地方移住促進へ方向性示す 住み続けられる国土委
住宅新報 2017年12月19日 号 2面
国土交通省は12月4日、第7回「住み続けられる国土専門委員会」を開き、17年度の審議事項とこれまで行った議論のポイントを確認し、今後の審議についての方向性を示した。同委員会では人口減少地域の人材確保に向けて、大都市と地方の関係に着目しながら移住、二地域居住などについて議論している。
昨年度展開された議論を踏まえた検討課題は、地方への移住・定住の促進と、地方と大都市との対流促進。地方における付加価値の高い物やサービスを用いて、地域経済を育みながら、地方の魅力を更に高めるために大都市との様々な形での対流を促進し、地域内の活力を高める。今年度はこれらについて各省で既に実施されている現行施策や先行事例の調査を通じて施策の検討を進めた。

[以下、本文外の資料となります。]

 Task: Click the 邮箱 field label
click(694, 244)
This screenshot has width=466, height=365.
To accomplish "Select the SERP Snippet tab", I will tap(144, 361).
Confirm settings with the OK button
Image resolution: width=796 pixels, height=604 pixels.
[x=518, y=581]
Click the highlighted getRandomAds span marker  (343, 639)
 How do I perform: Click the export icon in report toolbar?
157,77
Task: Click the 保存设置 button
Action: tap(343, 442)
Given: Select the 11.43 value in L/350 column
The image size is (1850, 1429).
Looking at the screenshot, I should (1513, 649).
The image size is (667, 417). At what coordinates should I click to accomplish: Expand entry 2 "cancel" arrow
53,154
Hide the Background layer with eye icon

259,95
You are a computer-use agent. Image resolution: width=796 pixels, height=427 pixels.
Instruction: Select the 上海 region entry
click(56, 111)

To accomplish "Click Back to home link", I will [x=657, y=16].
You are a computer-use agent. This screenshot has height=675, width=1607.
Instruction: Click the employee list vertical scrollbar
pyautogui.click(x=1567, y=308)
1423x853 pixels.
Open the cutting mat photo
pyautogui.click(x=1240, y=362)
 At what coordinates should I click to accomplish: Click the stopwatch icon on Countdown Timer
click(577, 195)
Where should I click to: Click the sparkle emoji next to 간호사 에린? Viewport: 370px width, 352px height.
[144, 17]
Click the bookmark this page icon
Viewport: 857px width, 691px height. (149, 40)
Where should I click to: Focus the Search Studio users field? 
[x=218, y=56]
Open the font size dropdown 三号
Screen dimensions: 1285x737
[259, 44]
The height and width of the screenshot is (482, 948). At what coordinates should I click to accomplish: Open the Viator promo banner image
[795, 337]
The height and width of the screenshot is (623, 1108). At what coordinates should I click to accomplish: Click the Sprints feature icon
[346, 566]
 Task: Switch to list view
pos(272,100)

地方への関係性を深めるためには戦略的な視点が求められるとされた。戦略的な視点としては人と地域の関係性と現行の農山漁村への移住希望者の特徴を探ることに重点が置かれた。更に関係性を育てるための地域側のコネクションハブ機能を強化することが強調された。大都市では一定程度存在するが、地域側にも地域内外の関わりをつなぐ受け皿が必要。実際にこの役割を自治体などが受け持っている地域では移住が円滑に進んでいる。先行事例として、中小都市の経済活性化としての島根県江津市の取り組み、災害時の疎開保険としての鳥取県智頭町の取り組み、地域資源を活用した大都市と地方との対流促進としての埼玉県さいたま市と秩父市における取り組みなどを紹介。岡山県西粟村からは「地域に多様な生態系を育てる」取り組みが発表された。